Less Privacy Rights (“LPRs”)

For those of you alarmed by the pervasiveness of Google Earth imagining, buyers beware! Staying off the map is becoming increasingly more difficult as new surveillance technology enables law enforcement to collect and store mass amounts motion tracking data.
Advanced license plate recognition technology systems (ALPRs or LPRs) photograph license plates using infrared cameras, effectively drastically increasing the volume of license plates law enforcement officers can scan. Whereas the old method of identifying suspicious vehicles was highly discretionary, requiring officers to call in to check individual license plates against “wanted vehicles[,] . . . [s]ome LPR systems can scan up to four lanes of traffic and read 8,000-10,000 plates in just one shift.” LPR technology can synthesize “dates, times, locations, and plate names of cars in its range, it can also be used to locate individuals or offenders based on previously collected data as well as confirm a suspect’s alibi or whereabouts at a particular place and time” by comparing tags to statewide “hot list[s]” of vehicles wanted by law enforcement.
But catching up on unpaid parking tickets isn’t going to save you.

The effect of mass LPR scanning is the recording of all visible tags.

On a national scale, advocates of mobile and fixed LPR systems explain that the amalgamation of this data “create[s] a network of extra eyes [that] can be a powerful way to help keep a community, city or sensitive area safe.”
The ACLU, however, remains concerned about the power of such images in mass.
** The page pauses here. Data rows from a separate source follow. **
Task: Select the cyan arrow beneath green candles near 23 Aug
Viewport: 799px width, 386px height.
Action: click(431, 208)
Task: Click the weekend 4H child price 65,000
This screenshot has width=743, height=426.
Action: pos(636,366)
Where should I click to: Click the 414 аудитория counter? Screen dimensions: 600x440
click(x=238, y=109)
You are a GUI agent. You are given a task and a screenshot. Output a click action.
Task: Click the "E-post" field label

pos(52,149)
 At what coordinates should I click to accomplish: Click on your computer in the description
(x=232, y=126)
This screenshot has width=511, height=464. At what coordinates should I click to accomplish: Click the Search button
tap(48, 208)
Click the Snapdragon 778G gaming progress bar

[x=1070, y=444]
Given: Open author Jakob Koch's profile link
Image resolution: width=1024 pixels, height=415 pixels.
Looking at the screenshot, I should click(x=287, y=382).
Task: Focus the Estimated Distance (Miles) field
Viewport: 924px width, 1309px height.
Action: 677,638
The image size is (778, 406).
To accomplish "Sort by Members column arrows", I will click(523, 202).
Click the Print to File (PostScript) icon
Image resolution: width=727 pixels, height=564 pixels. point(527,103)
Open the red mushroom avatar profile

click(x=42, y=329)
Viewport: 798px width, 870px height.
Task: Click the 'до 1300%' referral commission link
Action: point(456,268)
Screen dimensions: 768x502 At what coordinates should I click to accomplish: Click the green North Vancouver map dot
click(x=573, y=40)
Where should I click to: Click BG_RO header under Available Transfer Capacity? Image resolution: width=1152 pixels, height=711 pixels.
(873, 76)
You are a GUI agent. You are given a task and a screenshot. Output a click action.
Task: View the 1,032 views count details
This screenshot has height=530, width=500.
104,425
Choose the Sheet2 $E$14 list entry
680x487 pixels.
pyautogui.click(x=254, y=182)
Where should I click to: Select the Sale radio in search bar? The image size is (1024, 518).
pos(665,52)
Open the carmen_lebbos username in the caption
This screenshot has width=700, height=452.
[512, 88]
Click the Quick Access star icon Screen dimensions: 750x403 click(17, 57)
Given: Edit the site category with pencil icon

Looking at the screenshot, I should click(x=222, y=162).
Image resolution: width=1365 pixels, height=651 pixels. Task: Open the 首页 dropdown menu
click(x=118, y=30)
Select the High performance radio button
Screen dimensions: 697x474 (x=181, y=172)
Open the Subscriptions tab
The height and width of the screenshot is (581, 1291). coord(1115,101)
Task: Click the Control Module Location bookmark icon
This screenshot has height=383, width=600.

Citing 2012 Supreme Court decision U.S. v. Jones, finding that month long surveillance of a vehicle by GPS installation constituted a “search,” the ACLU is suggesting that the broad, prolonged tracking capabilities of LPRs are in violation of the Fourth Amendment.
Lawsuits addressing the legality of LPR bans are already popping up. Representatives of LPR manufacturers and LPR data storage syndicates are banning together behind the First Amendment. LPR supporters point out that license plates in fact exists to regulate vehicles and go on to say that LPRs only work to collect information available to the public. To that argument, the ACLU looks again to the significance of LPR data in the aggregate. Quoting the U.S. Court of Appeals for the D.C. Circuit decision United States v. Maynard, the ACLU warns:
“A person who knows all of another’s travels can deduce whether he is a weekly church goer, a heavy drinker, a regular at the gym, an unfaithful husband, an outpatient receiving medical treatment, an associate of particular individuals or political groups — and not just one such fact about a person, but all such facts.”
The ACLU turns First Amendment arguments in favour of LPR technology on their head by suggesting prolonged tracking violates freedoms of speech and association.
Digital Recognition Network (“DRN”) is just one example of syndicates selling LPR data to private companies. DRN founder Todd Hodnett is pairing with Michael Cavin, LPR manufacturer Vigilant Solutions’ representative, who responds to ACLU privacy concerns and reassures citizens by saying, “You can’t use plate information to get access to someone’s bank account. . . . All [DRN] wants to do is identify vehicles that are subject to repossession or for police investigations.”
Regardless of LPR manufacturer and syndicate motives, LPRs are being used by 70% of local law enforcement offices. While the popularity and power of this surveillance technology is growing increasingly clear, it remains to be seen the extent to which individuals will begin to watch themselves knowing that they are being even more closely watched.